По праву сильного Тишков занял верхнюю позицию под потолочным окошком, чтоб находиться поближе к небесам. Вскоре выяснилось, что из окна зверски дует, периодически капает, а порой заливает. Пришлось Лене, извиваясь ужом, просочиться внутрь узкого оконного створа и туго затянуть задрайки.
Лежа во мраке, уткнувшись лбом в умывальник, я вспоминала кадры из фильма Тарантино «Убить Билла», где Ума Турман очутилась в подобном положении, когда ее затащил в могилу и закидал землей один длинноволосый негодяй.
– Марин, ты спишь? – послышался сверху Ленин голос. – Знаешь, о чем я вспомнил? Как мой приятель Володька Генералов лежал в психбольнице. И там устроил концерт – пел для больных и медперсонала под гитару. «Так всем понравилось, – говорил, – особенно с душой и с энтузиазмом исполнили хором песню “Как здорово, что все мы здесь сегодня собрались”…»
Глава 11
«Мы с Луной хотим туда, не знаю куда!»
Я ищу то, что никогда не изменится.
Что называют чудесным неуловимым вечно пребывающим окончательным телом реальности.
Я стараюсь рассеивать свои желания и страхи, держать ум ясным и чистым, в полном осознании каждого мгновения. Пытаюсь ухватить – как блуждаю в иллюзиях и теряюсь в миражах.
Но у меня ничего не получается.
Дух долины бессмертия манит меня и прельщает, принимая призрачные формы. Когда еще предупреждал ветхозаветный мудрец Лао-цзы: видоизменения этого духа бесконечны, производительность – неисчерпаема.
Образы моей памяти, памяти родителей, общие сны соединяются и взаимодействуют, создавая новые фантомы. И вот уж современные квантовые физики и нейрофизиологи озарены идеями Лао-цзы: мол, из глубинного Мироздания льется бесконечная симфония волн, которая благополучно превращается в видимость мира исключительно после прохождения через наши мысли и чувства.
Одним словом, просыпаюсь я и вижу – мы едем в поезде, в купе. Ночь, окна глухо занавешены, только над Леней горит синий свет ночной лампы, который я терпеть не могу.
В поисках выключателя я давай шарить по стене, возмущенно бормоча:
– Какого черта? Кто зажег свет?..
– Какой свет? – спросонок отзывается Леня.
– Вот этот! – говорю, показывая на струящееся лазоревое сияние из потолочного окошка.
И вдруг – как обухом по голове: матерь божья, мы на шхуне! На рассвете отдали тросы, отворили паруса, в паруса дохнул ветер, и пошел кораблик, крылом ложась на ветра, покидая, можно сказать, обжитый нами хлебосольный Лонгиербюен.
Однако сколь явственно в тихом шелесте моря, в ровном гуле корабельного дизеля слышался мне перестук вагонных колес!
Стало быть, и то, и это – фата-моргана.
– Первый день плавания – у нее уже глюки, – угрюмо сказал Тишков. – Хороша ты будешь недели через три!
Ударом колокола в адмиральский час нас всех призвали в кают-компанию. Прямо под колоколом, на котором почему-то было написано «Фрам», а не «Ноордерлихт», у карты Свальбарда ждал свою морскую дружину вождь экспедиции Дэвид Баклэнд.

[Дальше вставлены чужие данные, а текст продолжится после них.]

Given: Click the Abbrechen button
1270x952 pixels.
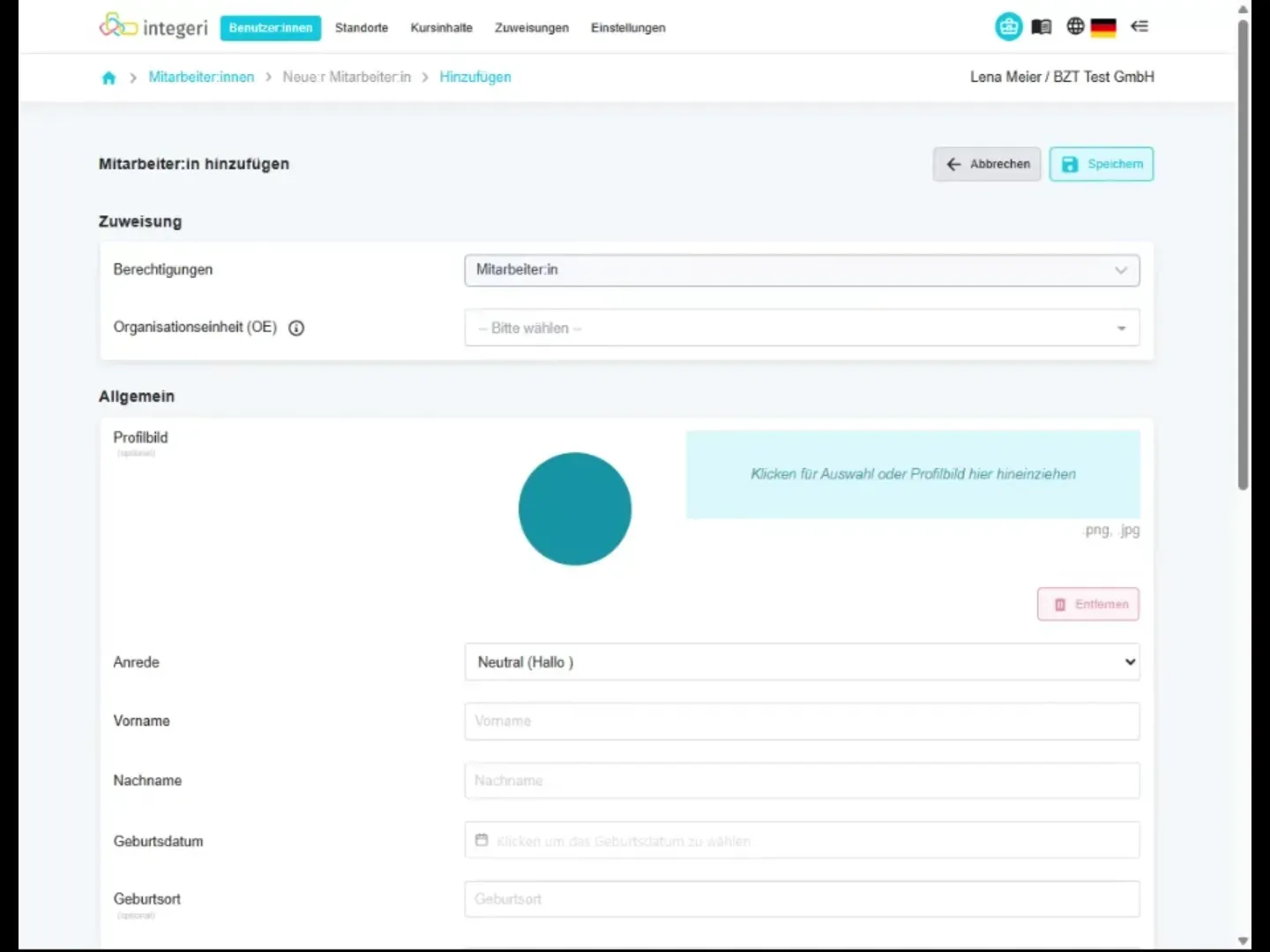Looking at the screenshot, I should point(987,164).
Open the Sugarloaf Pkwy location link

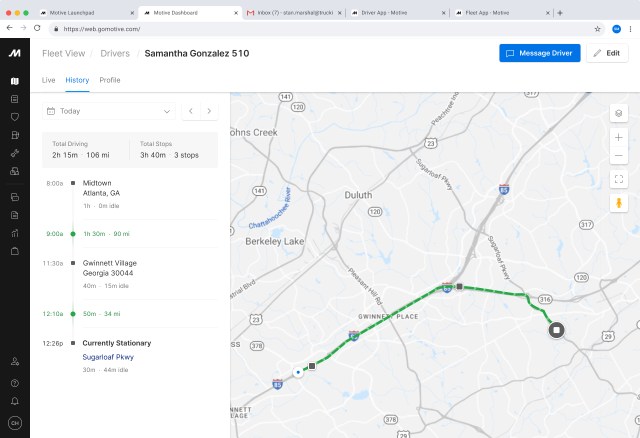(108, 356)
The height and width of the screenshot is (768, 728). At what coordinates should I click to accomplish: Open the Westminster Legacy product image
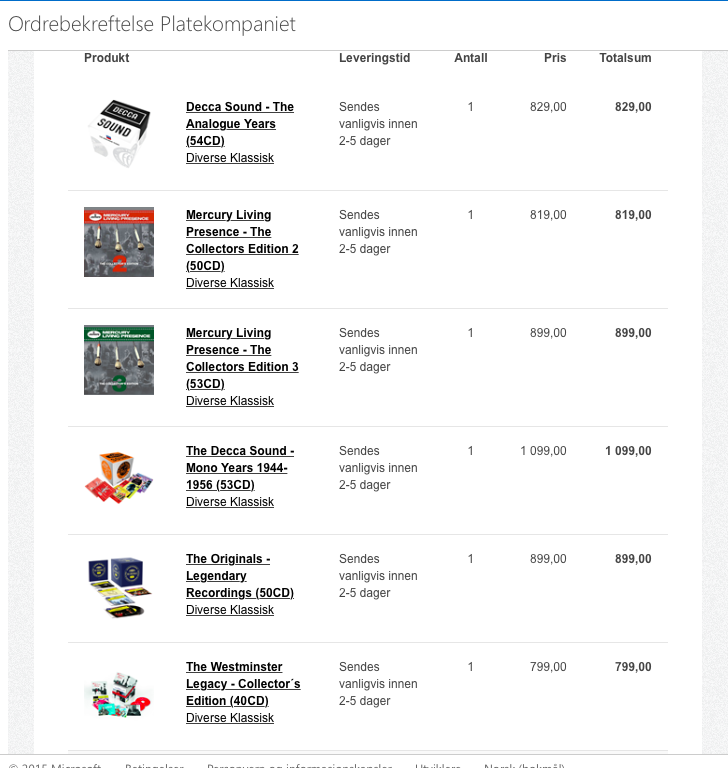[x=118, y=692]
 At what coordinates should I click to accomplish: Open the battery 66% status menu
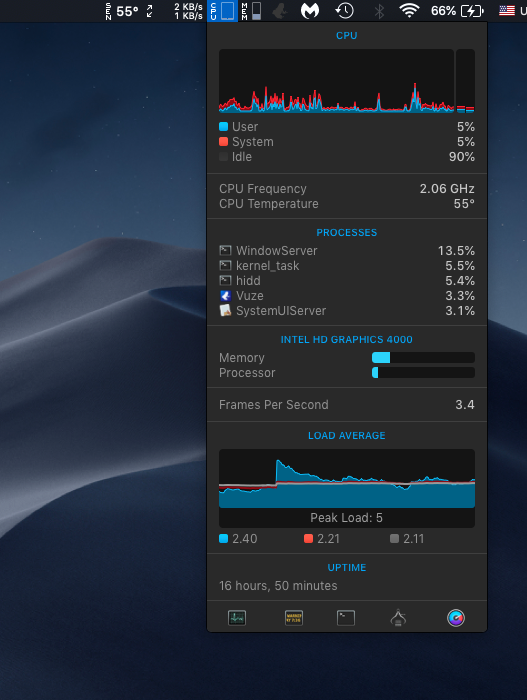tap(457, 11)
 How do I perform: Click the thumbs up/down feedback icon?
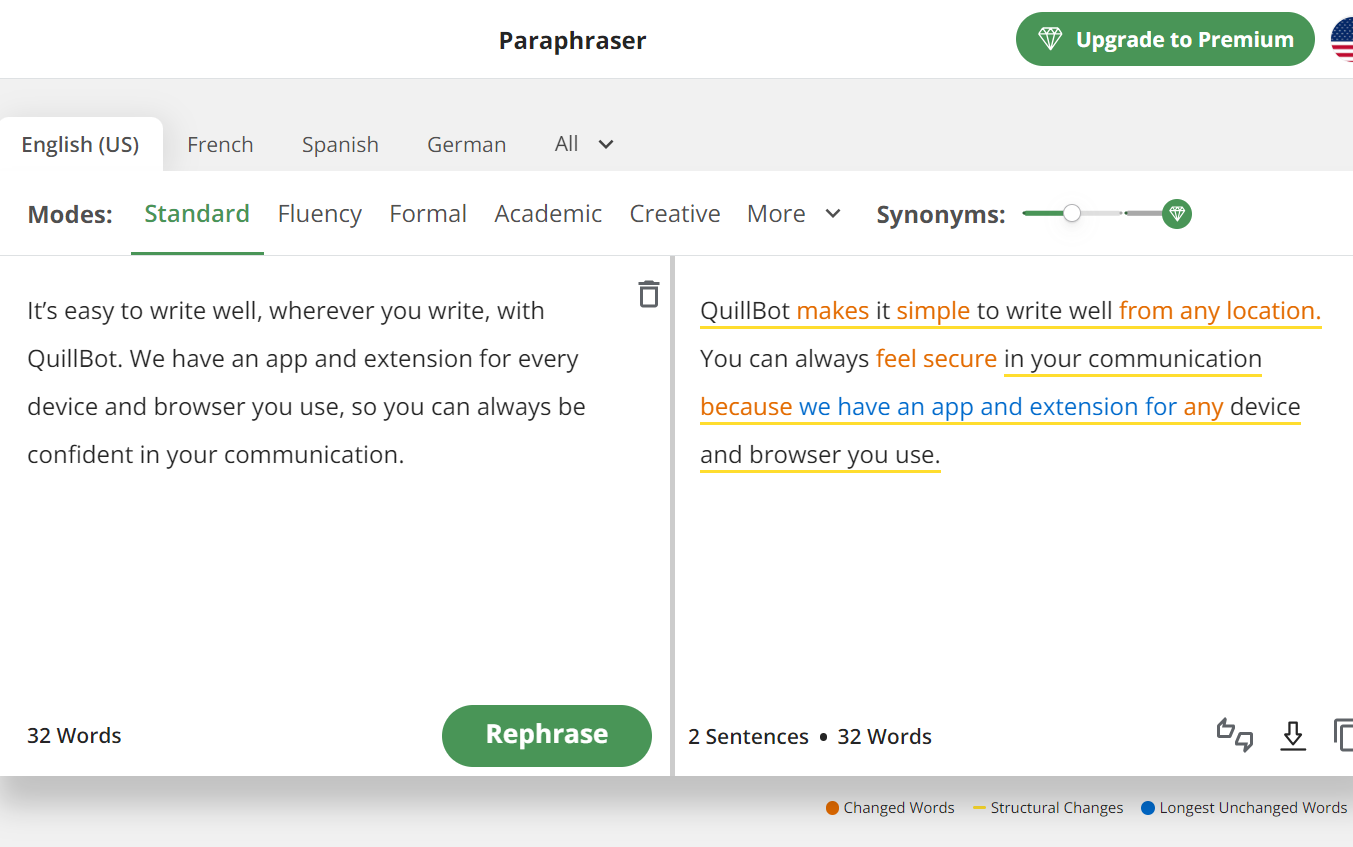coord(1235,735)
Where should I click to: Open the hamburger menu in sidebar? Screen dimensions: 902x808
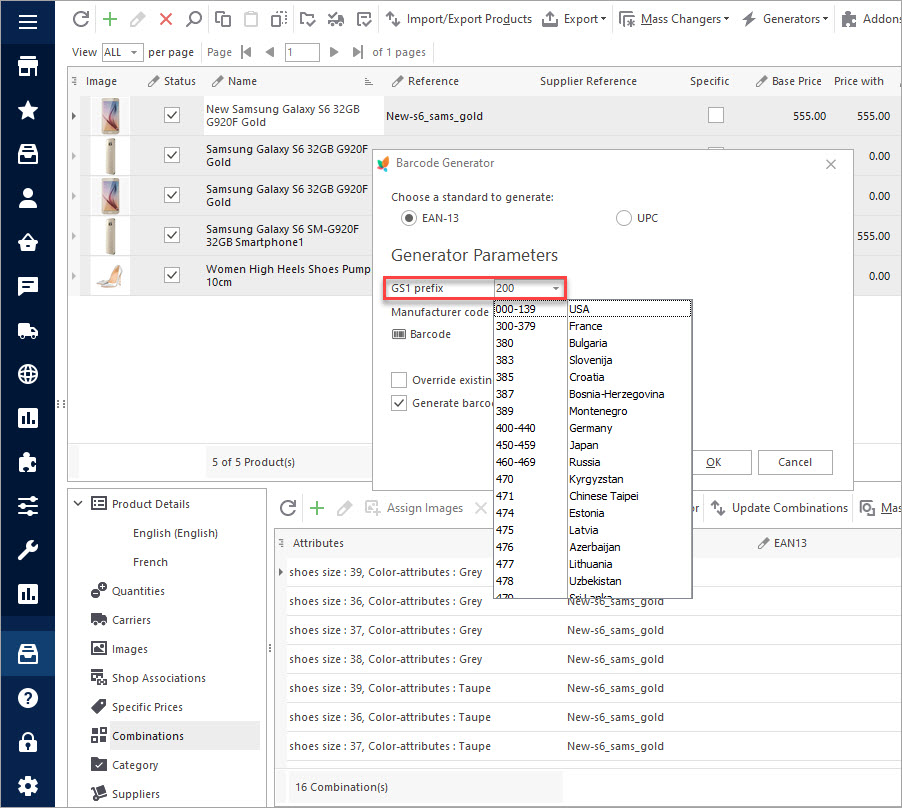[x=28, y=22]
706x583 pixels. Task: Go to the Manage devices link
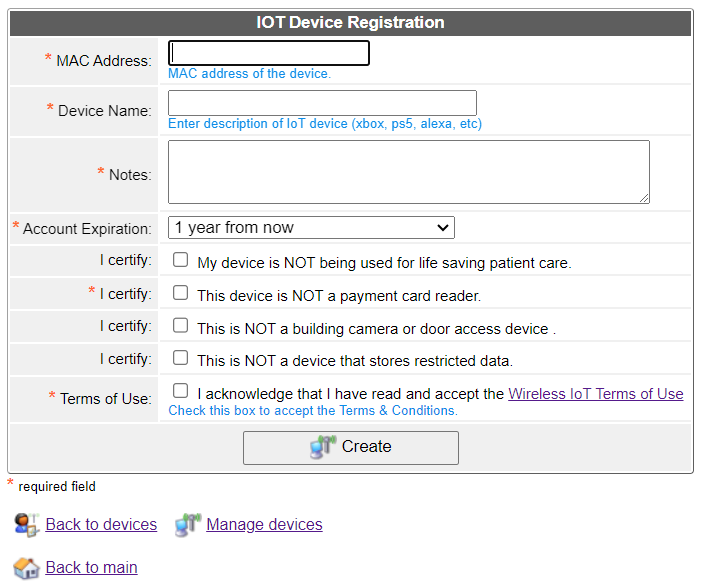coord(264,525)
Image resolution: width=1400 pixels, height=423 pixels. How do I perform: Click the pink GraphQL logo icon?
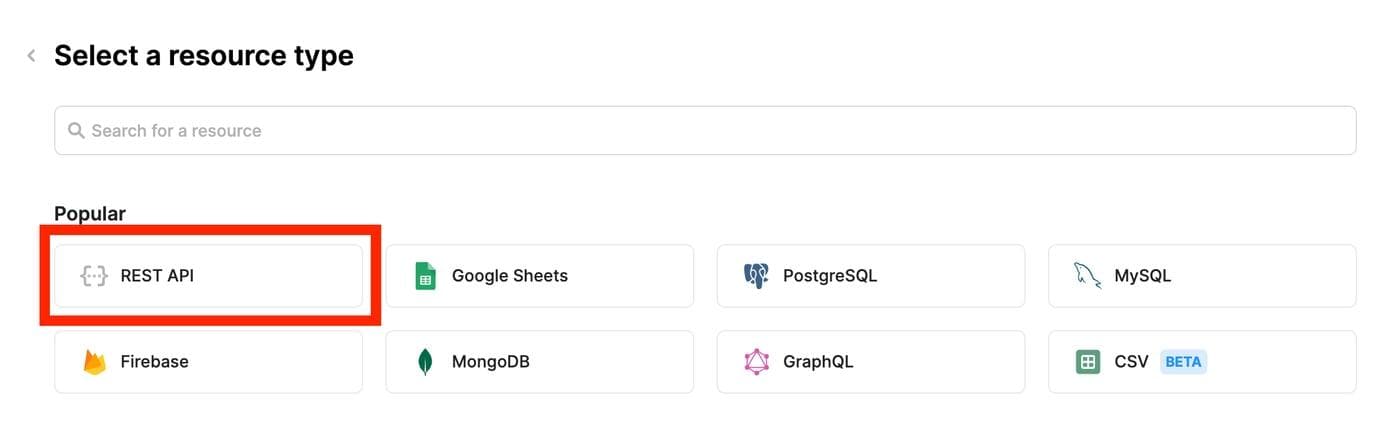coord(756,362)
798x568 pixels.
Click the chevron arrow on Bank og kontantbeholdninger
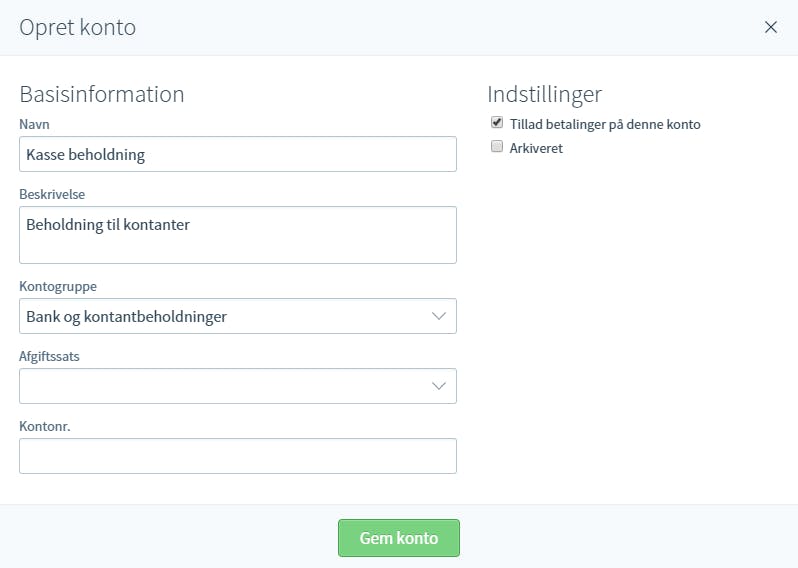(x=439, y=316)
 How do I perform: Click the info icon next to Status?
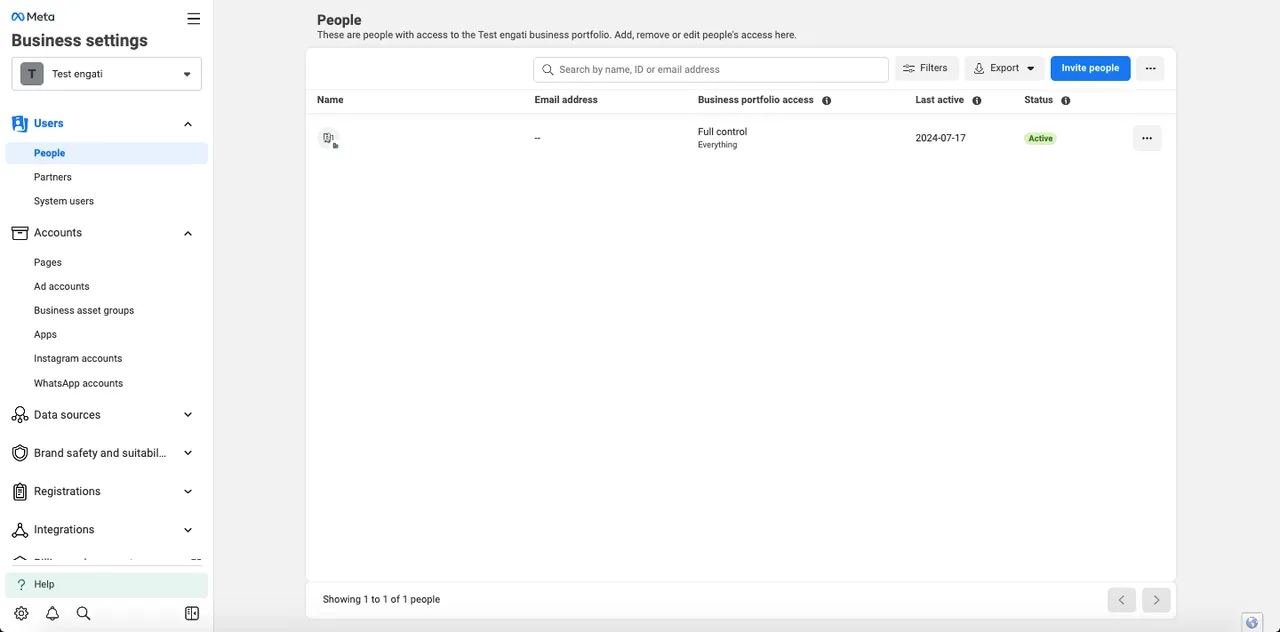[x=1065, y=100]
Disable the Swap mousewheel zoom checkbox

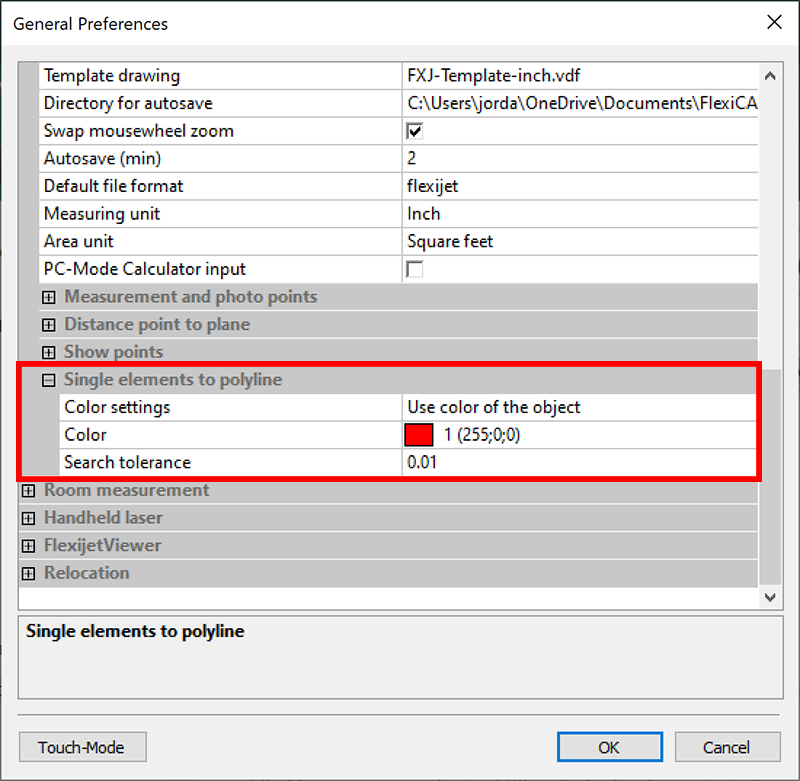point(414,130)
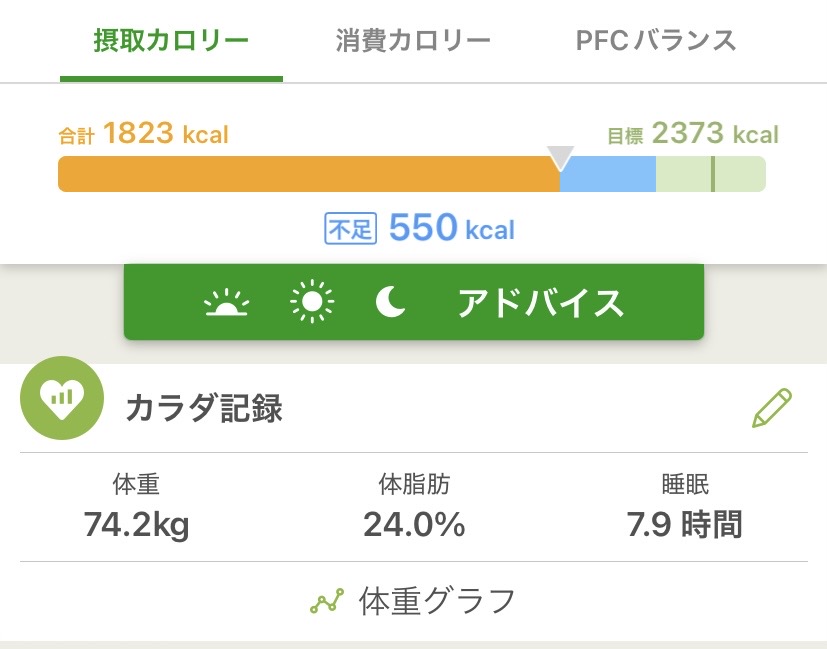The image size is (827, 649).
Task: Tap the moon dinner advice icon
Action: click(x=389, y=302)
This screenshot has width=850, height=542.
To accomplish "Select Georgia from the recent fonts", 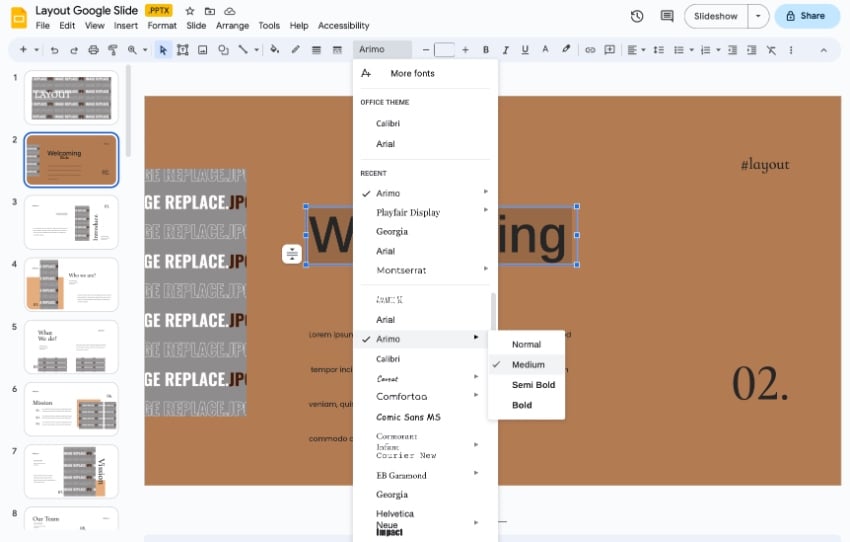I will 392,231.
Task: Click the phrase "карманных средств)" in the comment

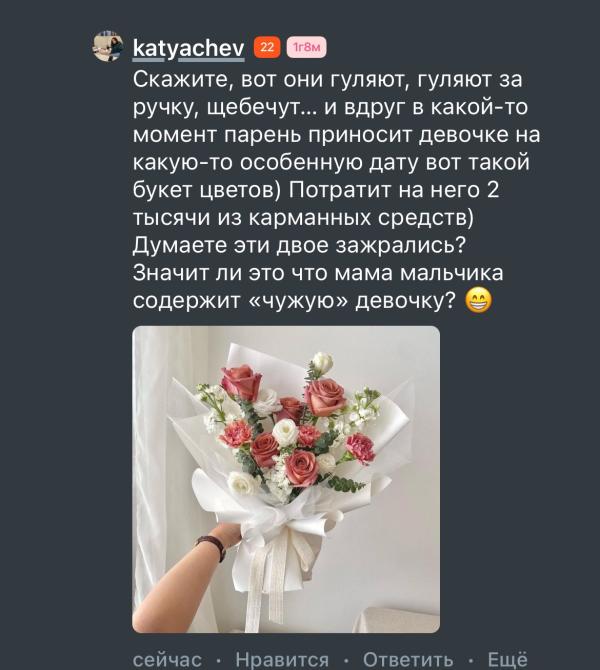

С той минуты колокол и Баклэнд навеки соединены во мне: я говорю «колокол» – подразумеваю Баклэнд, а говорю «Баклэнд» – подразумеваю колокол. Ибо смысл существования этого пилигрима – рыцаря ледовой державы – сзывать под свое ледяное знамя тех, кому дороги белоснежные шапки Земли.
Дай ему волю, он бы странствовал вечно среди просторов Арктики, служил тут божественную мессу в честь голубых обетованных Ледников, причащал неофитов, обращал неверных. А не будь «Ноордерлихта», Дэвид, как святой Албей, расстелил бы по водной глади плащ и пустился в плавание по Северному Ледовитому океану.
Только тот мог с полным правом называться
морским конунгом,
кто никогда не спал под закопченной крышей
и никогда не пировал у очага…[1]
Слова этой древней исландской баллады как нельзя лучше подходили Дэвиду, живущему на яхте даже в родном Лондоне – на Темзе. Стоя возле карты с зеленым фломастером в руке, отец наш собрался поведать о предстоящем плавании и тысяче других туманных вещей, что он предуготовил своим овцам.
– Я хочу показать вам места, которые и так существовали в вашем воображении, – начал Дэвид, – но ожидали того момента, когда вы откроете их для себя. Откроете и полюбите.
Белая голова Дэвида рифмовалась с белизной нарисованного на карте Свальбарда, глаза слились с ультрамарином океана, его бодрствующий дух звал нас в самые отдаленные уголки просторного мира.